Provo a elencare alcuni fattori che, avendo frequentato la metà del cielo contraria alla guerra ed equidistante da Russia e Ucraina, ho sentito ripetere con maggiore frequenza. Il motivo economico. E’ importante, certo. Almeno per due grandi questioni. Innanzitutto, per anni e anni la Russia ha fornito energia a basso costo all’Europa, attraverso i suoi gasdotti, consentendo così alle imprese di stare sul mercato a condizioni assai competitive (specie laddove vi era dumping di manodopera e vantaggio fiscale) e alle famiglie di stare al caldo senza badare troppo al consumo di energia perché tanto non era la materia prima a rendere le bollette care ma il complesso delle altre voci, i cosiddetti oneri di sistema. In una economia reale dove le micro e le piccole imprese stanno sotto il paradigma del «casa e bottega», godere di una politica energetica competitiva era un bel vantaggio.

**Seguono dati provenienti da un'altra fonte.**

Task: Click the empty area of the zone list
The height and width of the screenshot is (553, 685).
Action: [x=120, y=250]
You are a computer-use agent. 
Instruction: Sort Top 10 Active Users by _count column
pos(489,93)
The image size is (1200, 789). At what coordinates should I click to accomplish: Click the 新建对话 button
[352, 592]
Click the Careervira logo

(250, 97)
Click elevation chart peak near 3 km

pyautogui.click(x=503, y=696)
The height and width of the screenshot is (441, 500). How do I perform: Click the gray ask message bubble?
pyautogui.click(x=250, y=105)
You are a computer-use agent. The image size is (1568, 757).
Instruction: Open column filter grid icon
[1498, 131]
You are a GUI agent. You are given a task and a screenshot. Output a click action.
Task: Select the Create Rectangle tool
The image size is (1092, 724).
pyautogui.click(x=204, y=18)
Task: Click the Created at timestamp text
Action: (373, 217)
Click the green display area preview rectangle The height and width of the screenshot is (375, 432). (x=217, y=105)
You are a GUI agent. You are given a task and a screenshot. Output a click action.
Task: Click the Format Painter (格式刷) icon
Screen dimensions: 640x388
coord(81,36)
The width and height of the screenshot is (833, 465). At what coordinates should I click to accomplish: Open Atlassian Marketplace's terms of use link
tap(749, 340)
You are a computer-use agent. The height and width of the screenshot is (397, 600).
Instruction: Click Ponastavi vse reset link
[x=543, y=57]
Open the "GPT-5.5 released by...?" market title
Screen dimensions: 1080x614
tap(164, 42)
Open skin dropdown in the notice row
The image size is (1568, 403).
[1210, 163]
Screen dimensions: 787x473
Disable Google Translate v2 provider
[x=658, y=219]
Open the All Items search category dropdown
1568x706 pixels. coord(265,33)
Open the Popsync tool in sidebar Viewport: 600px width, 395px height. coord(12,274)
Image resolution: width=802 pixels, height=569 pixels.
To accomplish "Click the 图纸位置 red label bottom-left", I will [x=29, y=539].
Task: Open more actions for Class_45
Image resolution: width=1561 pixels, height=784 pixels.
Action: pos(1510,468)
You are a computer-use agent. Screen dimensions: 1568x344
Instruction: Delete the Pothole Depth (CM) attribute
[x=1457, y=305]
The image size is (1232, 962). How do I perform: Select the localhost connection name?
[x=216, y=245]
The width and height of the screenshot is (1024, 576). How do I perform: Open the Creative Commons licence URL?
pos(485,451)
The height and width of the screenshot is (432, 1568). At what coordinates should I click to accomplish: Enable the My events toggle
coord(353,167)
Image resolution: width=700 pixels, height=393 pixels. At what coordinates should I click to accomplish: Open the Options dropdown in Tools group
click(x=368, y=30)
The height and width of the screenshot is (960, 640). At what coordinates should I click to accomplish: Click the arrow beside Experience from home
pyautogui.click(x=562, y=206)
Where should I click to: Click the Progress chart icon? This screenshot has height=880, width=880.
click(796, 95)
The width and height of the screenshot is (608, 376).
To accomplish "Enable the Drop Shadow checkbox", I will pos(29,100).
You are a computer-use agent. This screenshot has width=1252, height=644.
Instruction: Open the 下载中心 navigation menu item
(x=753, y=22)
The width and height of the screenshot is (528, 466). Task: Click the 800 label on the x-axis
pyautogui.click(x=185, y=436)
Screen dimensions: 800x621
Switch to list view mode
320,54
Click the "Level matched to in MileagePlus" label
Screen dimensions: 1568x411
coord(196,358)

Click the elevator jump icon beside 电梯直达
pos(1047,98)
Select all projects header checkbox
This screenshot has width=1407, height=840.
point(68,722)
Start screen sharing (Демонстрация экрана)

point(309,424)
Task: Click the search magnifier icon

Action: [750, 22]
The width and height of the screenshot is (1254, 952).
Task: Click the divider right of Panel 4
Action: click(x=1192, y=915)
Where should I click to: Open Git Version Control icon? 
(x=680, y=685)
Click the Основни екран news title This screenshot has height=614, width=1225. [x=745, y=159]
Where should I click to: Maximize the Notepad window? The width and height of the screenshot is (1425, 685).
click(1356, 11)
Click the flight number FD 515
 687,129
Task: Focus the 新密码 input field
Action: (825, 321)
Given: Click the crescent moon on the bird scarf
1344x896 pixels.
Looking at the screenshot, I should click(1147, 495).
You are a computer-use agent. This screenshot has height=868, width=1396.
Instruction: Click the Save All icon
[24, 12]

Che oggi pesa notevolmente. Inoltre la Russia era quel granaio d’Europa fondamentale per le nostre aziende agroalimentari. La Russia, inoltre, era un grande mercato per l’esportazione del made in Italy, specie di un certo livello: la crescita del ceto medio e la formazione di nuove classi sociali benestanti consentiva bei fatturati. Per non dire del flusso turistico e del mercato immobiliare garantito dai russi. Provate a domandare in Versilia cos’abbia significato la contrazione provocata dalle sanzioni. Da qui la domanda: non è che queste sanzioni stanno facendo male più alla nostra economia che a quella russa? Ecco, molti italiani che sanno far di conto non hanno problemi a parlare di questi saldi.

 

 

Oddio, gli italiani sono così insensibili al dolore di chi è stato invaso perché devono proteggere le loro botteghe? Beh, siccome gli italiani non sono fessi non hanno problemi a rispondere che il cosiddetto fronte dei Buoni, cioè gli americani, non ha problemi economici perché non dipendono energeticamente dai russi e perché sta facendo affari d’oro con l’industria bellica. E siccome qualcuno guadagna vendendo armi, non è difficile capire che avanti di questo passo alla mediazione non si arriva più. Anzi, il rischio è quello che con l’aumentare l’intensità dell’arsenale impiegato si rischi una escalation inimmaginabile. Senza considerare gli interessi Usa in terra Ucraina. Proprio sul fronte degli armamenti da tempo si cerca di avere risposte circa la tracciabilità delle armi inviate e dei costi delle forniture. Pare che non si possa conoscere con esattezza l’importo della spesa pubblica che stiamo riversando sulle spese militari (il Corriere della Sera ha parlato di oltre un miliardo complessivo), con relativo dato su quali economie stiamo favorendo. Pure sulla tracciabilità delle armi, una volta arrivate in Ucraina, non è dato conoscere nulla di preciso, col rischio di favorire traffici militari illeciti, di armare la criminalità organizzata e alimentare nuovi conflitti. Ecco perché le risposte degli italiani non sono né codardia, né accortezza, né furbizia; piuttosto appartengono alla lunga tradizione di una nazione che ha sempre parlato con tutti ed era rispettata proprio per le sue relazioni diplomatiche.

 

 

Ultimo appunto, non di minore importanza. E riguarda la propaganda. Troppe volte, il mito dei cattivi e dei buoni si è afflosciato con il tempo, nonostante grandi proclami di democrazie da difendere e di libertà da custodire, anche a costo di rivelazioni inventate di sana pianta per giustificare l’intervento armato dei buoni. Se Putin è l’orco cattivo della storia, Biden non è affatto il buon samaritano e Zelensky sta esponendo il suo popolo e l’Europa ad una guerra dove in gioco ci sono interessi molto più alti di quel che ci stanno dicendo. E gli italiani lo hanno capito bene.